Autophagy (here refers to macroautophagy) is a catabolic pathway by which large protein aggregates and damaged organelles are first sequestered into a double-membraned structure called autophago-some and then delivered to lysosome for destruction. Recently, tremen-dous progress has been made to elucidate the molecular mechanism and functions of this essential cellular metabolic process. In addition to being either a rubbish clearing system or a cellular surviving program in response to different stresses, autophagy plays important roles in a large number of pathophysiological conditions, such as cancer, diabetes, and especially neurodegenerative disorders. Here we review recent progress in the role of autophagy in neurological diseases and discuss how dysregulation of autophagy initiation, autophagosome formation, maturation, and/or au-tophagosome-lysosomal fusion step contributes to the pathogenesis of these disorders in the nervous system.

Keywords: Alzheimer's disease; Amyotrophic lateral sclerosis; Huntington's disease; Parkinson's disease; autophagy; mTOR; neuro-degenerative diseases.

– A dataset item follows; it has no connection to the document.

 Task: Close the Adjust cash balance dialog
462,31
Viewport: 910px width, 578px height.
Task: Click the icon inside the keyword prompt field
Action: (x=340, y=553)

Figure 1. FIGURE 1: Schematic of the mammalian autophagy pathway.

This diagram shows a simplified version of autophagy. Nutrient or growth factor deprivation and low energy are well established autophagy inducers, leading to AMPK activation and mTORC1 inhibition, which positively trigger the formation of ULK1 complex (ULK1, ULK2, ATG13, FIP200 and ATG101). This complex subsequently activates the VSP34 complex (VSP34, Beclin1, VSP15 and ATG14) to promote PI3P synthesis in pre-autophagosomal structures, thus the initiation of autophagy has been activated. PI3P specifically binds its effector WIPI2 and catalyzes two types of ubiquitination-like reactions that are in charge of the extension and closure of the autophagosome double membranes. In the first reaction, ATG12 and ATG5 are conjugated to each other in the presence of ATG7 and ATG10, and ATG16L subsequently binds to them to form the ATG12–ATG5–ATG16L1 complex. In the second reaction, LC3-I and PE are conjugated to membranes in the presence of ATG14, ATG7 and ATG3, this process is facilitated by the ATG12–ATG5–ATG16L1 complex, ultimately leading to the formation of the complete autophagosome. Receptor proteins such as p62, NDP52, and NBR1 are responsible for the recognition of cytoplasmic targets (e.g., protein aggregates, damaged mitochondria, ER/ribosome, and infectious agents), and establish a bridge between LC3-II and specific ubiquitinated cargos to sustain the engulfment of a variety of substrates. In the final step of the process, the completed autophagosomes are then trafficked to fuse with lysosomes, resulting in the degradation of the vesicle contents, and this process is regulated by LAMP1/2, EPG5, HOPS, PLEKHM1 and SNAREs. AMPK - AMP-activated protein kinase; mTORC1 - mechanistic target of rapamycin complex 1; ULK1 - Unc-51-like kinase; ATG - autophagy protein; VPS34 - phosphatidylinositol 3-kinase VPS34; PI3P - phosphatidylinositol 3-phosphate; PE - phosphatidylethanolamine; RP - receptor protein.

Figure 2. FIGURE 2: An overview of the autophagy pathway and the site of action of disease-associated proteins.

A huge number of neurodegenerative disease-related genes have been implicated in autophagy function. Mutation or deletion of these genes have been suggested to be involved in perturbation throughout the autophagic process, from initiation of autophagosome formation to degradation in the autolysosomes. Their proposed sites of action are highlighted in boxes. Please note that some disease-associated proteins act at multiple points in the process. AD - Alzheimer disease; PD - Parkinson's disease; HD - Huntington's disease; ALS - amyotrophic lateral sclerosis.